* EXERCISE INSTRUCTIONS
Could you copy exactly the line that contains "This screenshot has width=1200, height=630." and every line after it to the end of the records, and nothing more?
--- ENTRIES SUPPLIED ---
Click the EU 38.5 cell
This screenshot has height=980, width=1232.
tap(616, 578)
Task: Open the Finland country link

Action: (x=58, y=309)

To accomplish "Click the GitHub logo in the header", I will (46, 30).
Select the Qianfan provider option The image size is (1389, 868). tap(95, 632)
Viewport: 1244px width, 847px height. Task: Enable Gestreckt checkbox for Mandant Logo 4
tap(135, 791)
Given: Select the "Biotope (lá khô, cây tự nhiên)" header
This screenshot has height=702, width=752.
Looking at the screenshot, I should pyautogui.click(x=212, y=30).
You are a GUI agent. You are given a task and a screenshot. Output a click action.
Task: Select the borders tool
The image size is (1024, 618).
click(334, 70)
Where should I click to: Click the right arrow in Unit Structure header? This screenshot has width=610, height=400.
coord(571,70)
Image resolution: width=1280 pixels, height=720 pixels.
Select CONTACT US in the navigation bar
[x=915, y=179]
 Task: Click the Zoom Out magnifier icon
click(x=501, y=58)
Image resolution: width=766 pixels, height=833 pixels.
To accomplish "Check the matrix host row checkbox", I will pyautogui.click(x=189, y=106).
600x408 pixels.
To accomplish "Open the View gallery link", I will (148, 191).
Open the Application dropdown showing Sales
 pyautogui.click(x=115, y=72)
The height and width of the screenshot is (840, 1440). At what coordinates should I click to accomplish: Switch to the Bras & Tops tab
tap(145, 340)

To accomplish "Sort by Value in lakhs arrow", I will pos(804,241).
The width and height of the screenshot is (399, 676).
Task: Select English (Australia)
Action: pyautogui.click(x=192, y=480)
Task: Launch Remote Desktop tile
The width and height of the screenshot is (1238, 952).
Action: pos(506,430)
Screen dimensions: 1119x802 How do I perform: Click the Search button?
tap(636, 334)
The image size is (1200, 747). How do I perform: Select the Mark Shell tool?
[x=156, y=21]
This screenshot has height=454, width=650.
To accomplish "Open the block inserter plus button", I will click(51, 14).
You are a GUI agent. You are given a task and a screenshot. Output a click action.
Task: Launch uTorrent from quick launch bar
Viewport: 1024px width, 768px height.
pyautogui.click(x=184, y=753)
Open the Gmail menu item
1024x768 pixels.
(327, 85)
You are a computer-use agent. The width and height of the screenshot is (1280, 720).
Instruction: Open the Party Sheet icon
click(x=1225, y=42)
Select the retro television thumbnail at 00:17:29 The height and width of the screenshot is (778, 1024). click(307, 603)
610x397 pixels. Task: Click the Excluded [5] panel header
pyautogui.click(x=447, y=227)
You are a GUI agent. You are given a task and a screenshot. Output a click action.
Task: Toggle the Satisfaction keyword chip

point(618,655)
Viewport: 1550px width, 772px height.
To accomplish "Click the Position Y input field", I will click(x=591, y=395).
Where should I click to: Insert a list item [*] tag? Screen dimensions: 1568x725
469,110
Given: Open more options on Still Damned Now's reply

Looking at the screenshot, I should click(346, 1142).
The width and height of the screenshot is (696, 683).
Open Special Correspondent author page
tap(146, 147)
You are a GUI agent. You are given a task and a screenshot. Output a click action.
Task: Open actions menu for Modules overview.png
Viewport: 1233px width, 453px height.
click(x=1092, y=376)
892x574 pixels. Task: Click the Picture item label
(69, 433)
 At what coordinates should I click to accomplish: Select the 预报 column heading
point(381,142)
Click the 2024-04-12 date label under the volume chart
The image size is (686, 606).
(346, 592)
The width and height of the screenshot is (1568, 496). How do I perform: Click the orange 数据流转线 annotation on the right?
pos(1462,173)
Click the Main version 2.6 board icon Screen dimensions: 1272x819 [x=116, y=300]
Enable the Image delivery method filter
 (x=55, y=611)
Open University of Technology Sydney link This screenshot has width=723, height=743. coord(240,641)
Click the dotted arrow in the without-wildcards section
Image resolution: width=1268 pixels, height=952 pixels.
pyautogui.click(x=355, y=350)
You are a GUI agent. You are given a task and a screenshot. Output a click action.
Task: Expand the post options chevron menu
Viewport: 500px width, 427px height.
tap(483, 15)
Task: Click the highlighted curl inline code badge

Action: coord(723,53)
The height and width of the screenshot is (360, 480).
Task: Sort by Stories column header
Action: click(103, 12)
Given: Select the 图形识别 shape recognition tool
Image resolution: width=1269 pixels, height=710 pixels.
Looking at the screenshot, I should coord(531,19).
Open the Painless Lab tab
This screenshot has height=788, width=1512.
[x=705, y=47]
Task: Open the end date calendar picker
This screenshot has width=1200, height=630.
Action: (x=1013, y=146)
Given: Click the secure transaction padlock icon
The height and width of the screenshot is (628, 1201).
---
* SOLUTION
This screenshot has width=1200, height=630.
Action: (x=1013, y=146)
Given: Click the secure transaction padlock icon
The height and width of the screenshot is (628, 1201).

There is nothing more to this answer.